Checking Current Quota Usage
# Check current On-Demand vCPU usage vs quota
aws service-quotas get-service-quota \
--service-code ec2 \
--quota-code L-1216C47A \
--region eu-north-1
# Check Spot quota
aws service-quotas get-service-quota \
--service-code ec2 \
--quota-code L-34B43A08 \
--region eu-north-1
# Current running On-Demand instance count
aws ec2 describe-instances \
--region eu-north-1 \
--filters "Name=instance-state-name,Values=running" \
--query 'Reservations[*].Instances[*].[InstanceType,InstanceId]' \
--output table
# Karpenter NodeClaim status
kubectl get nodeclaims -A
kubectl describe nodeclaim <name> # shows AWS launch errors
Availability Zone Considerations (eu-north-1)
eu-north-1 has 3 AZs: eu-north-1a, eu-north-1b, eu-north-1c.
Karpenter selects AZs automatically.
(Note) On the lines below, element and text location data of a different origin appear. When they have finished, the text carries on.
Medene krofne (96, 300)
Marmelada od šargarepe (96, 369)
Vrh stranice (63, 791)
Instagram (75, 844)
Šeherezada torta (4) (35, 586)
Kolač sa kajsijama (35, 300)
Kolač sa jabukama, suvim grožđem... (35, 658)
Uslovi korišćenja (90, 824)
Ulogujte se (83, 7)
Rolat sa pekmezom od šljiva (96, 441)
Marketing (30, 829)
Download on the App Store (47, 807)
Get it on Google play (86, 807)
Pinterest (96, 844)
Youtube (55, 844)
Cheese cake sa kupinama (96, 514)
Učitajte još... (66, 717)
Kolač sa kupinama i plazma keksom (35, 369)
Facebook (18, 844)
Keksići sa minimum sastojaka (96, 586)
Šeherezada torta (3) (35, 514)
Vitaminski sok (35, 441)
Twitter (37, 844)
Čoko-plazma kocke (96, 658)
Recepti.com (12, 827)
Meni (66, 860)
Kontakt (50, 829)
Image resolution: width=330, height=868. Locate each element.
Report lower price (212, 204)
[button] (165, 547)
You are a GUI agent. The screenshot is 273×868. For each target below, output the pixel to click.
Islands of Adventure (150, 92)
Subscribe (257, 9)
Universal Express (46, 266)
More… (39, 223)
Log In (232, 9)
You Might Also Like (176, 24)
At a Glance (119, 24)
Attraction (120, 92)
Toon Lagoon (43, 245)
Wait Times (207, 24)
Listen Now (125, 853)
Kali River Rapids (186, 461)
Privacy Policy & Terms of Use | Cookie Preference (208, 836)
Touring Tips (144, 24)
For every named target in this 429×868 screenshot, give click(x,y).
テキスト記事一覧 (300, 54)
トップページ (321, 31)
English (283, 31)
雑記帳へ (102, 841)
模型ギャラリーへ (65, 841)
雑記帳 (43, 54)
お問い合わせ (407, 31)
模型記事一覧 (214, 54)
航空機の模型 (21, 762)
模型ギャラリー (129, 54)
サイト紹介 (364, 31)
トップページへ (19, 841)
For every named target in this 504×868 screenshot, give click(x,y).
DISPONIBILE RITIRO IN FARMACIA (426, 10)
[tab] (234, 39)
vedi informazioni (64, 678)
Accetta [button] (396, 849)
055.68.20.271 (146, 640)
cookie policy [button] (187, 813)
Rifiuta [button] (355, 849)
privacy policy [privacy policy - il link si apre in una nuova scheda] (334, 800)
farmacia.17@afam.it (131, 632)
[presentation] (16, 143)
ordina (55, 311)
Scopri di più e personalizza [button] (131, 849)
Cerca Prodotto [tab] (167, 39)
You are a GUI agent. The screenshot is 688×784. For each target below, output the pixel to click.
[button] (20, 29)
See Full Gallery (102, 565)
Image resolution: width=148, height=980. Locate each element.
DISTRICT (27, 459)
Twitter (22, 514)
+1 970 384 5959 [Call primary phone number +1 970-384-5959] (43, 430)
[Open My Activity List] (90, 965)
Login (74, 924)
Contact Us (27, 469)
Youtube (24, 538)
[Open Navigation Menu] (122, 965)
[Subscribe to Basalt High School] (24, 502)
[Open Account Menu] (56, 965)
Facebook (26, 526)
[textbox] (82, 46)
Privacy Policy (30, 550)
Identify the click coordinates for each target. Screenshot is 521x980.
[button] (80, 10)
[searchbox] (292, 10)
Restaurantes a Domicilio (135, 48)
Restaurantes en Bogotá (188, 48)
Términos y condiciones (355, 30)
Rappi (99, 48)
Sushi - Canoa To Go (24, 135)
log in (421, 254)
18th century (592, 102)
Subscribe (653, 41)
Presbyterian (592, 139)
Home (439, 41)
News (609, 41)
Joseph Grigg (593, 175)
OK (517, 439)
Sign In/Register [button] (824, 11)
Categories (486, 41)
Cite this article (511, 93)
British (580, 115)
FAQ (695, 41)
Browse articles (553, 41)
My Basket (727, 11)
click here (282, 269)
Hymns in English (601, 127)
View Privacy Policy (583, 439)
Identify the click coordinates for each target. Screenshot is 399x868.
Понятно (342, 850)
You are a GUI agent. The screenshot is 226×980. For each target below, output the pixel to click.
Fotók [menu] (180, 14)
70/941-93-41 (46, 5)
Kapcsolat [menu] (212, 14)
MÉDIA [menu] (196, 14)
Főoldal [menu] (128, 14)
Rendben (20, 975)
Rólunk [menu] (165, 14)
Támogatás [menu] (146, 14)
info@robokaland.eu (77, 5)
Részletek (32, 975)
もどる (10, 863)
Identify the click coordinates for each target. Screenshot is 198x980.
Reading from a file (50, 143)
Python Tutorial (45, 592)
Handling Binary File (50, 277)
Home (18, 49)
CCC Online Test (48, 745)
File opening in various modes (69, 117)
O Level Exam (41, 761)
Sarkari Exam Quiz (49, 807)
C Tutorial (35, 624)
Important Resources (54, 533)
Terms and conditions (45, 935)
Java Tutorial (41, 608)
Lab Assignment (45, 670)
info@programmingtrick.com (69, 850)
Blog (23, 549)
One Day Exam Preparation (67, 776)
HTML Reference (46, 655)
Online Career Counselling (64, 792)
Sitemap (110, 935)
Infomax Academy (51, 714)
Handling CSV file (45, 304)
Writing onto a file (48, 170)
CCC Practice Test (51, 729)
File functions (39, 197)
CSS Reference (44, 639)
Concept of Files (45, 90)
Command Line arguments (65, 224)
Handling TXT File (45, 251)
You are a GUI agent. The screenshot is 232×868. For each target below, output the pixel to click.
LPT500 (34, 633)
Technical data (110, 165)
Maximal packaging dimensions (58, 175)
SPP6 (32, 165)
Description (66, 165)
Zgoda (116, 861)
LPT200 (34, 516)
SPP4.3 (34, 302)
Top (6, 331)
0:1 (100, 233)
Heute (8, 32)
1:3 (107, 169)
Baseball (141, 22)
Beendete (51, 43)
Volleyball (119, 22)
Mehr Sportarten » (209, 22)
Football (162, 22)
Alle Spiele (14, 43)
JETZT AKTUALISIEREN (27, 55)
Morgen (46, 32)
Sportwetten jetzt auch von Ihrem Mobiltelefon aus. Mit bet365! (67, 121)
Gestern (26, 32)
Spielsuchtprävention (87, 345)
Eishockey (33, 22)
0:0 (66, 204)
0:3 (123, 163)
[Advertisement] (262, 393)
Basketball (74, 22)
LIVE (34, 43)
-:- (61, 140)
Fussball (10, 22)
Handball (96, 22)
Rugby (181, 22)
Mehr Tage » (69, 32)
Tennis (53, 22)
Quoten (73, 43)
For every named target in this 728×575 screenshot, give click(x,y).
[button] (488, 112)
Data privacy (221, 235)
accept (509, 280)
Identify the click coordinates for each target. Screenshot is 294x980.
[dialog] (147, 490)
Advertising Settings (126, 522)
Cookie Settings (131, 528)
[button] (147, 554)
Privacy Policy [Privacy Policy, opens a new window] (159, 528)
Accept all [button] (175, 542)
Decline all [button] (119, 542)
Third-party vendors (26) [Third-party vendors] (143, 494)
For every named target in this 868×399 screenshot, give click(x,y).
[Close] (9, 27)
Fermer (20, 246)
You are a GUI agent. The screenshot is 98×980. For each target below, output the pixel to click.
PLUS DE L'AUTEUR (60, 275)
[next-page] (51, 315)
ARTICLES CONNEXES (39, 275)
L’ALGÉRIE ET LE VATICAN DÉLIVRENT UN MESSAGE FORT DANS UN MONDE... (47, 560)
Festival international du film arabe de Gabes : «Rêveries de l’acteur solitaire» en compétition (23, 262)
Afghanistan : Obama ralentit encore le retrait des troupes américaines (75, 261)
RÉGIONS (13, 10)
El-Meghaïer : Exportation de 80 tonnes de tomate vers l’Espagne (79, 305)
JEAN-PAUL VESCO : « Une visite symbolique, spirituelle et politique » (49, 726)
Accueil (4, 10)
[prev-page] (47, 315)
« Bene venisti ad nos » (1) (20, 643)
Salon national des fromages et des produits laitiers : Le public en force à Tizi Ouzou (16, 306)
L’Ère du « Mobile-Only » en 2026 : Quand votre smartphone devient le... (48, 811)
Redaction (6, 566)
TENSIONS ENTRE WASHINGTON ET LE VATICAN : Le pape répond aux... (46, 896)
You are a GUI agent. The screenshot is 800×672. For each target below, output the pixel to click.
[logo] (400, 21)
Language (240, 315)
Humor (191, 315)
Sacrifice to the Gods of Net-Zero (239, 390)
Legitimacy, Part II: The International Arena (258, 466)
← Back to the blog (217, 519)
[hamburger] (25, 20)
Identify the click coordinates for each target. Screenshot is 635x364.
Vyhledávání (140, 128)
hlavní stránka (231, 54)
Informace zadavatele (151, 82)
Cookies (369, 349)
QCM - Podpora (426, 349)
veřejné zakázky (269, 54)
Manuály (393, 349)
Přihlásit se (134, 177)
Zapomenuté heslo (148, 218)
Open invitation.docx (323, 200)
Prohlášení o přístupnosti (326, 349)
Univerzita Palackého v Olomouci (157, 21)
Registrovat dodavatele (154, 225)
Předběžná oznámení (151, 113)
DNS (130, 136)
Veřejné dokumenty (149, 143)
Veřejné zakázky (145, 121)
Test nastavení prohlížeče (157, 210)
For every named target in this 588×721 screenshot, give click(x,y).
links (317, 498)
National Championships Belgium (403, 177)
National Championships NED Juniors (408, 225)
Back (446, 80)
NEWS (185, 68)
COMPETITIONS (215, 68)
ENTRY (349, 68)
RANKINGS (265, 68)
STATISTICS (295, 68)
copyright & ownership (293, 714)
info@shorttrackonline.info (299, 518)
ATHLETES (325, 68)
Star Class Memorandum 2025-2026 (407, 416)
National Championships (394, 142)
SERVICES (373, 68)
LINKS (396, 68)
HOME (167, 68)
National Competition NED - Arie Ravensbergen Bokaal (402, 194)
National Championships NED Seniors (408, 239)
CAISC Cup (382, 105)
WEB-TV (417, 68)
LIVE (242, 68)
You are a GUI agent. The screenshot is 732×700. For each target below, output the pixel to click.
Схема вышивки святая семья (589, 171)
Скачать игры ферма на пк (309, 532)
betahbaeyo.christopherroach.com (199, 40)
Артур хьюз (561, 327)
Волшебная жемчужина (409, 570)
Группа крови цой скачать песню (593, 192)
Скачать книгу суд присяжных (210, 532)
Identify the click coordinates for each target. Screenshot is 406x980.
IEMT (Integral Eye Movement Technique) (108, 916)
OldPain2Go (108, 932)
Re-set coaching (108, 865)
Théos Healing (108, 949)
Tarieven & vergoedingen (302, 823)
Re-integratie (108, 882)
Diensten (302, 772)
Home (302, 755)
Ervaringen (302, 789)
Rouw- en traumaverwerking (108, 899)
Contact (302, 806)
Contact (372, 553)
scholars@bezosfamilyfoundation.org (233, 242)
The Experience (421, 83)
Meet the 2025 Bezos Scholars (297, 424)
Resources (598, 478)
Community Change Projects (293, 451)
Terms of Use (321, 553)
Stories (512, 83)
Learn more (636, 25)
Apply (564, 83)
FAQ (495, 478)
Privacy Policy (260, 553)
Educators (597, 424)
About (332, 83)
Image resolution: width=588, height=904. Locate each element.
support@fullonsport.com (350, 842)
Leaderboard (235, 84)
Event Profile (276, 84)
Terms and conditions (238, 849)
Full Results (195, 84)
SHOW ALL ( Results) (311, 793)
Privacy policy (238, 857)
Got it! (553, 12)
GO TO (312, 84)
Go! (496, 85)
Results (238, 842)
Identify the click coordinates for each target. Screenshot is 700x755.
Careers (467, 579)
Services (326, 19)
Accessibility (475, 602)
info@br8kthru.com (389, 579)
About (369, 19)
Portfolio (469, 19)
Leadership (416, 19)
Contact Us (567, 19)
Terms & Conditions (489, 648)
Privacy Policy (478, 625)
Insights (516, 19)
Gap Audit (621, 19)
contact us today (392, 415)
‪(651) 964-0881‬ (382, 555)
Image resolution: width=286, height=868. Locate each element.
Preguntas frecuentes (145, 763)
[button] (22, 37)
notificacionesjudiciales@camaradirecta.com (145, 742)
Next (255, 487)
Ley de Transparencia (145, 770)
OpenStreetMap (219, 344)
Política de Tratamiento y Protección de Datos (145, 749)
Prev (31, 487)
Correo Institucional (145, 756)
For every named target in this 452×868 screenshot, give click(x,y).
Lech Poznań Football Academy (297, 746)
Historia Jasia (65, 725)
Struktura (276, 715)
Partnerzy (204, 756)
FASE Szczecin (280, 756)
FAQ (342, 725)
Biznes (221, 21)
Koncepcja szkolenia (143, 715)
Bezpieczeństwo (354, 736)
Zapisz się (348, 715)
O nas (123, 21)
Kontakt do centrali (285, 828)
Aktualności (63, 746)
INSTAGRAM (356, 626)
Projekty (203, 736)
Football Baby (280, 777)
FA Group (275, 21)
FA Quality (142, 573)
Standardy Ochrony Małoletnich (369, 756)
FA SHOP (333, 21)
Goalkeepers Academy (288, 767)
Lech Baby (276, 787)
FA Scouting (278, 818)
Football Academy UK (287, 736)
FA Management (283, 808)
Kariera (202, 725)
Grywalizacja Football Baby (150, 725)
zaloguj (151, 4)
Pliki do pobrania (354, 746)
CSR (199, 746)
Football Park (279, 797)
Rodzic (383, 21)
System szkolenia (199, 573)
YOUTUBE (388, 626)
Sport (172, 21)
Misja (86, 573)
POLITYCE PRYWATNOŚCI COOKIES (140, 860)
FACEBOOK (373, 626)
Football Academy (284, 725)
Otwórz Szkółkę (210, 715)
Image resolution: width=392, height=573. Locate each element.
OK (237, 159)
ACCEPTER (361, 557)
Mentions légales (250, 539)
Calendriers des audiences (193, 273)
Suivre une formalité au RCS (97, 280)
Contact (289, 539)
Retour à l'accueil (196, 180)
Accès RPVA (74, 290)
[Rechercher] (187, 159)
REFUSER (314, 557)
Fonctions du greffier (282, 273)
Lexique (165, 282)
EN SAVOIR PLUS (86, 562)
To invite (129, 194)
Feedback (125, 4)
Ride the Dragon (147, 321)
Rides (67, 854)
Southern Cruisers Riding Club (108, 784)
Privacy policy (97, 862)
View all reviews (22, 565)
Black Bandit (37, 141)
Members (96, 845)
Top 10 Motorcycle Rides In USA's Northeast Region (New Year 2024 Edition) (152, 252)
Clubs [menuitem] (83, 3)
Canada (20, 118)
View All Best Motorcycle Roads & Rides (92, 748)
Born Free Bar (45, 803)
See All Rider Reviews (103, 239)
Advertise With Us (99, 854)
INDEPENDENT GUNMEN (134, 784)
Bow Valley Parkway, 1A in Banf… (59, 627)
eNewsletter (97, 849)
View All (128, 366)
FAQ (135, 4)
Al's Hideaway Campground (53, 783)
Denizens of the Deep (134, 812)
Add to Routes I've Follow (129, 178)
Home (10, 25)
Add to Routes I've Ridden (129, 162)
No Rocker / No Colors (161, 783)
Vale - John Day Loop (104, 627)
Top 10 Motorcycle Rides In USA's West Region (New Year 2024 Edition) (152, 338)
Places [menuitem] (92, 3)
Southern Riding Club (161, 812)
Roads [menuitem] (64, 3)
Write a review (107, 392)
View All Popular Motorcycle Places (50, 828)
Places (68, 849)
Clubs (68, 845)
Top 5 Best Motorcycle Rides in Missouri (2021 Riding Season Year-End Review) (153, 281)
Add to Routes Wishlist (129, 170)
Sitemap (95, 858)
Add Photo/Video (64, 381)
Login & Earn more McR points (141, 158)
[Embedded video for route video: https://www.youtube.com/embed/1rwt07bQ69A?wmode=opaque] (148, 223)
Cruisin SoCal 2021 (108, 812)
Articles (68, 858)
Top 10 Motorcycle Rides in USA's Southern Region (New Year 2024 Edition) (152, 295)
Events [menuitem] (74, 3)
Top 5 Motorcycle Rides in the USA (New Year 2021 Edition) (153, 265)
If InsufficientInstanceCapacity occurs in one AZ, Karpenter will retry in another. Configure your NodePool to allow all three:
requirements:
- key: topology.kubernetes.io/zone
operator: In
values: ["eu-north-1a", "eu-north-1b", "eu-north-1c"]
Some instance families (e.g. newer Graviton generations) may not be available in all AZs. Check EC2 Instance Types by Region before committing to a family.